The Evolution of American Tactics, 1998-2009
Bob Bradley sprung a tactical surprise on all of us Wednesday night when the US shockingly came out at Saprissa Stadium in a 4-3-3. Bradley, for one night junked the 4-2-2-2 bucket that has earned the ire of so many American supporters in the last two years.
This tactical change was just the latest in a long line of sometimes adept and sometimes baffling tactical changes by American managers since 1998. Since our national team has an undefined stylistic approach thanks to not being fully integrated into the football world until the last two decades, the process of developing a style is ongoing and fluid.
I’ll never forget the first time the United States played in a 3-6-1 formation. It was against Paraguay in a friendly in San Diego. Chad Deering who I had never seen play before despite following the national team closely, tucked into the holding midfield role well and scored a goal, in a 2-2 draw. Steve Sampson was further encouraged by a 3-0 win over Austria in Vienna and forced the 3-6-1 wholesale on a group of veteran players not ready to adapt. World Cup 98 proved to be disaster of epic proportions.
Steve Sampson’s tenure taught us one thing. American coaches are never secure with generic looking tactical systems. They continuously feel need to tinker or experiment in order to justify their existence and longevity in the job. In many cases our fans obsession with foreign football and different tactics has led to this tinkering. By constantly claiming our managers are over their heads tactically, our managers try and show that they are in fact somewhat obsessive about tactics.
Not that the fans are all wrong: many American managers are not tactically savvy. Developing an “American style of play” has been an obsession for years now among many fans, pundits and coaches.
Bruce Arena employed a strict 3-5-2 formation he had brought from DC United in the early part of his tenure. But that formation susceptible to counter attacking and leaking goals at critical times was gradually replaced by a 4-4-1-1 or a 4-3-1-2 depending on the occasion.
When Arena switched away from the 3-5-2 he needed a hard man in the midfield to occupy space and allow the talented John O’Brien a freer role in midfield (this was when O’Brien was healthy). Pablo Mastroeni quickly emerged as this man displacing /Chris Armas who was better suited to the 3-5-2 and was injury prone as the holding midfielder.

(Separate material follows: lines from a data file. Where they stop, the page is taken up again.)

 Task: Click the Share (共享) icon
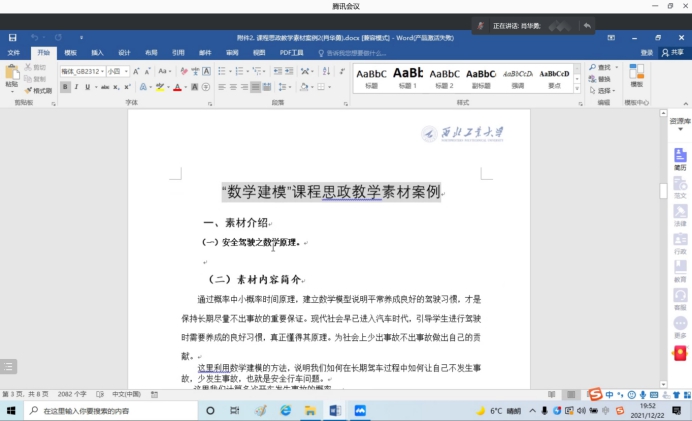673,52
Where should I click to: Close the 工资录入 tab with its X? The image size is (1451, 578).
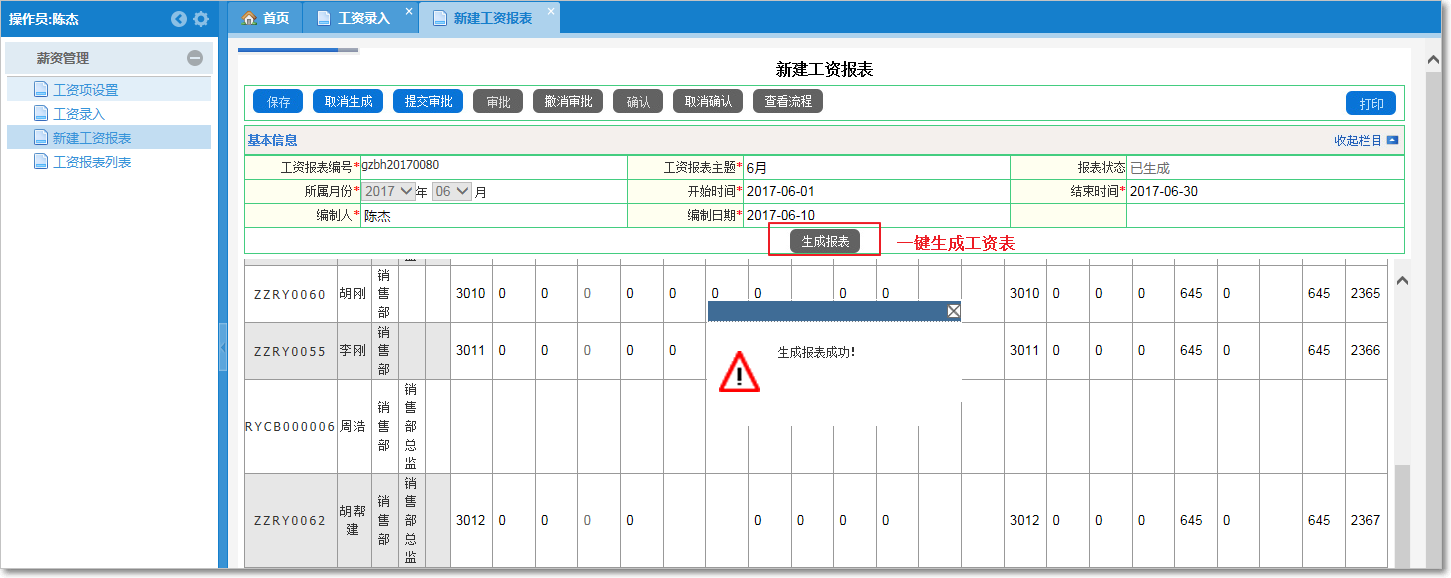(407, 10)
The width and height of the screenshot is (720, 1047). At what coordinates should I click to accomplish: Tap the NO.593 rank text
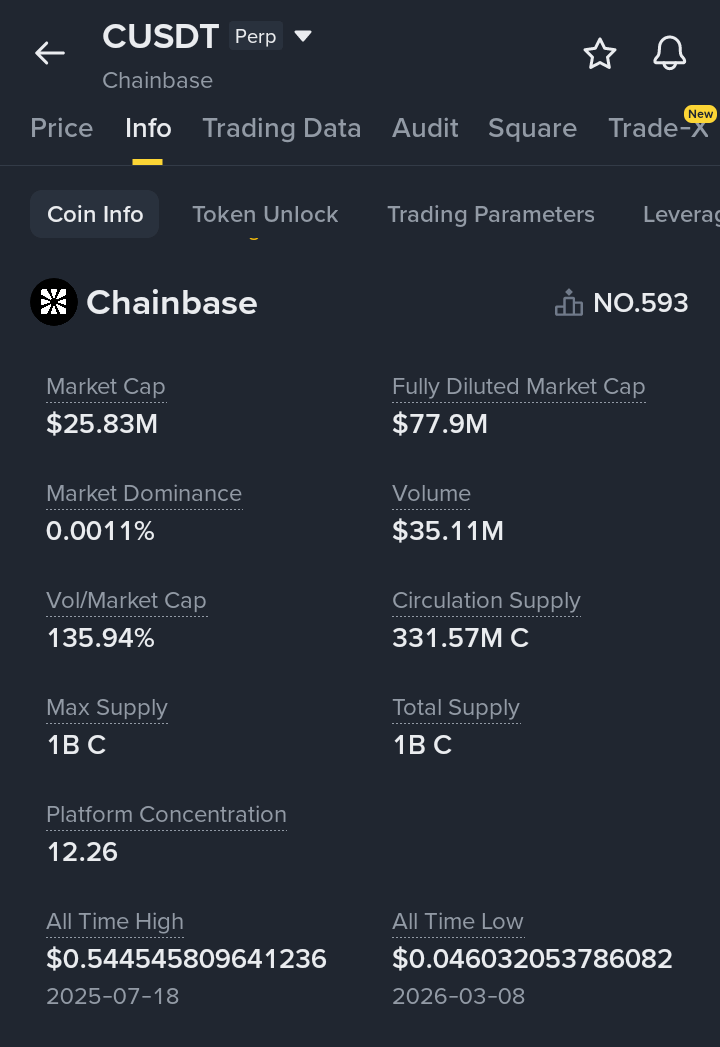click(640, 303)
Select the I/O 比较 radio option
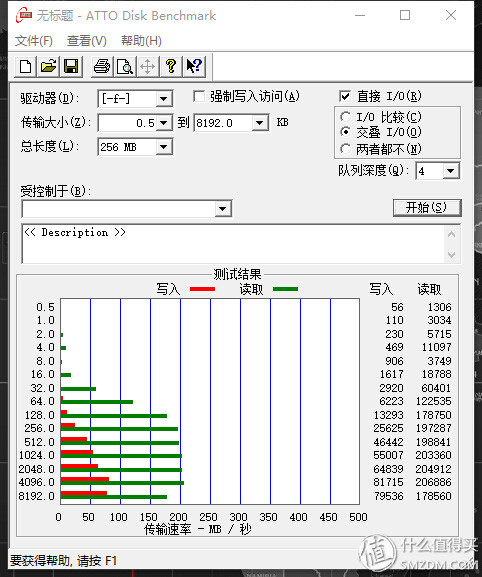Image resolution: width=482 pixels, height=577 pixels. coord(345,117)
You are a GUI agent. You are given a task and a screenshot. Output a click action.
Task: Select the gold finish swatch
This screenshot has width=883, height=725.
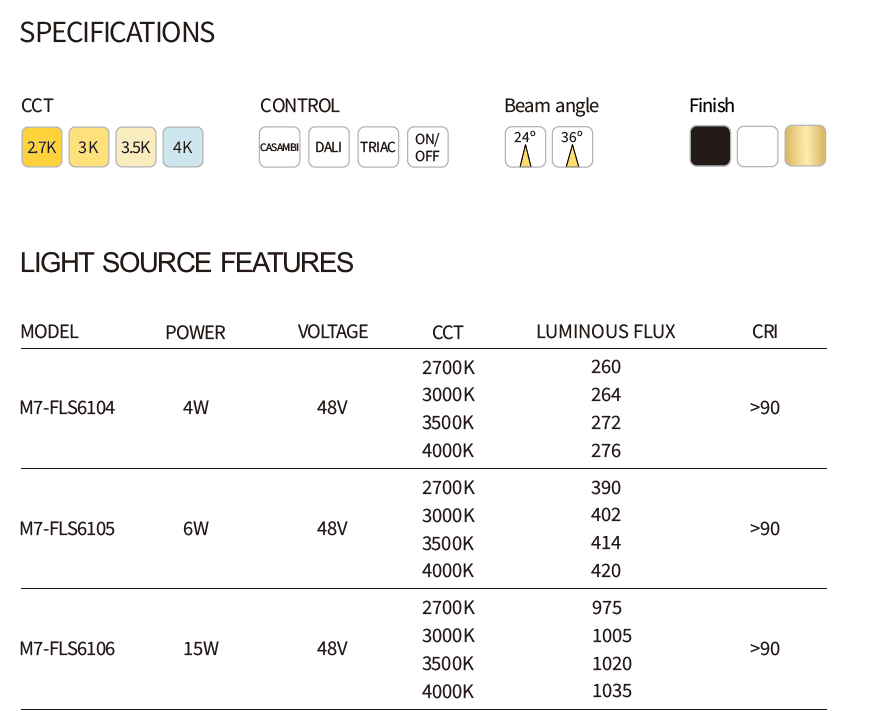[x=805, y=146]
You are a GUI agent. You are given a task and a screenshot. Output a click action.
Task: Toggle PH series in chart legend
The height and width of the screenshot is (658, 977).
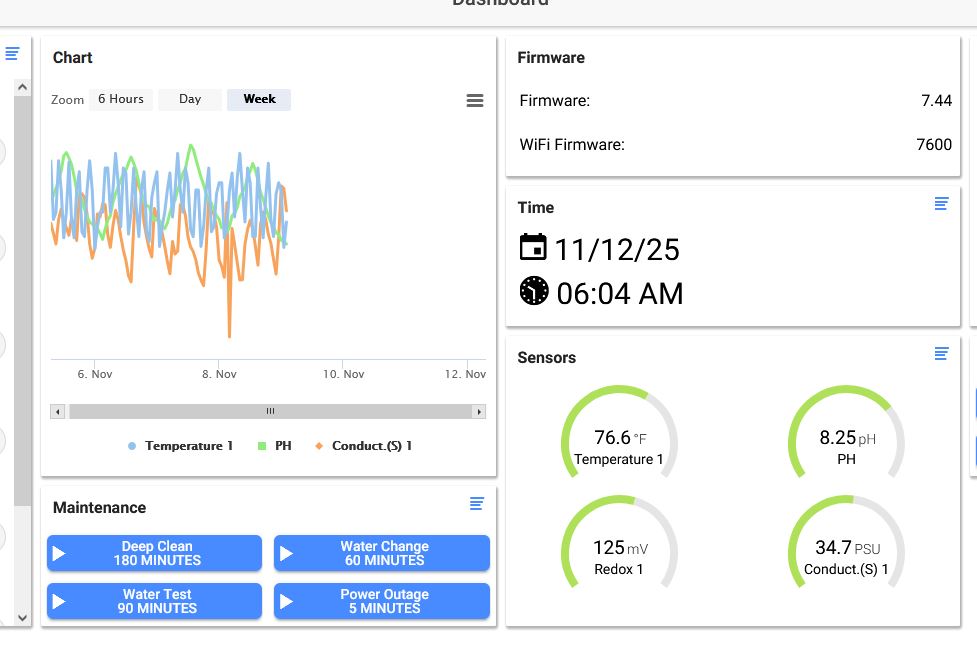click(275, 446)
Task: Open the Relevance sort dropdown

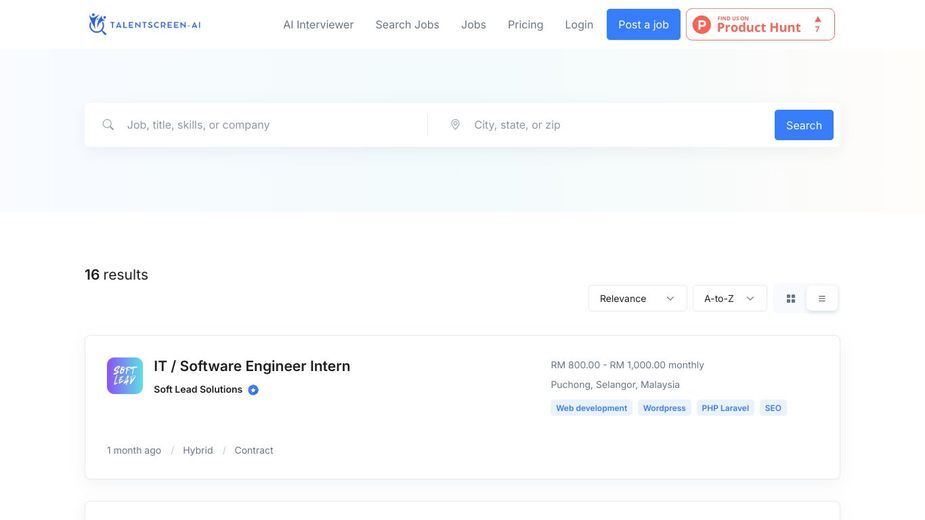Action: [x=637, y=299]
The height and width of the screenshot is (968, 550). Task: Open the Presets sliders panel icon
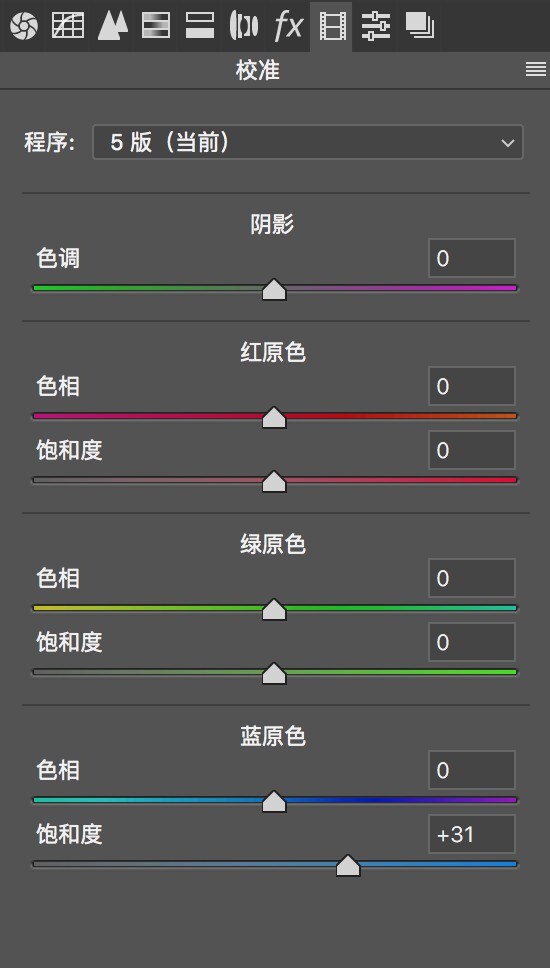point(375,26)
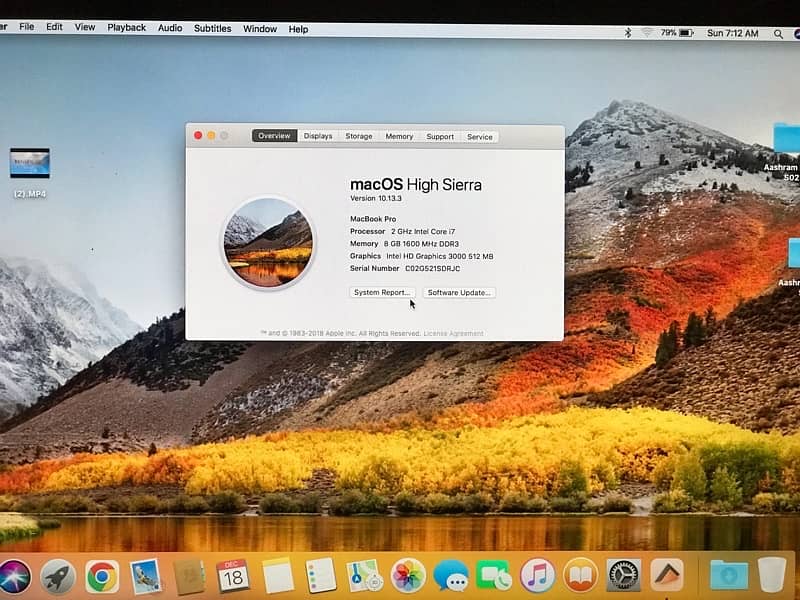The image size is (800, 600).
Task: Launch Google Chrome from the dock
Action: [101, 576]
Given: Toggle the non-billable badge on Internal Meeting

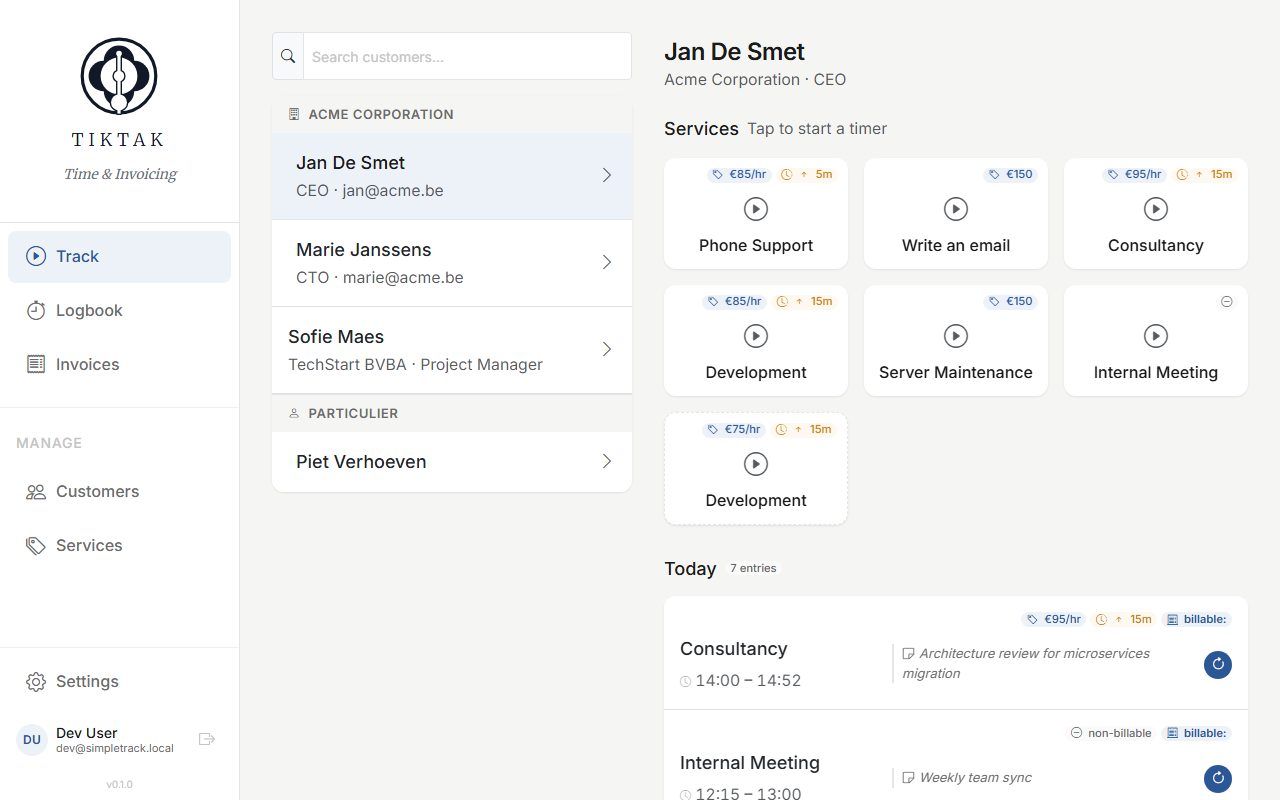Looking at the screenshot, I should tap(1110, 733).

In the 4-4-1-1, Josh Wolff or Landon Donovan often times tucked in right behind Brian McBride. OF course in the most famous of all US victories, the 2002 World Cup win over Mexico, Arena employed a 3-1-3-1-2 setup, unique in world football and highly successful for this specific occasion.
Arena eventually switched to a 4-5-1 which depended on the effectiveness of the wide midfielders getting into attacking positions. This formation also did not achieve maximum results, but had to be tried because of the weak depth the post 2002 US teams featured at forward. The international retirements of Earnie Stewart, Joe Max Moore, and Cobi Jones eventually left the US with fewer and fewer supporting striker options.
This post is less about providing a history lesson (although it can be seen as a history lesson) and more about demonstrating how often the United States changes formations and tactics whether due to outside influences, perceived pressures or simple managerial tinkering.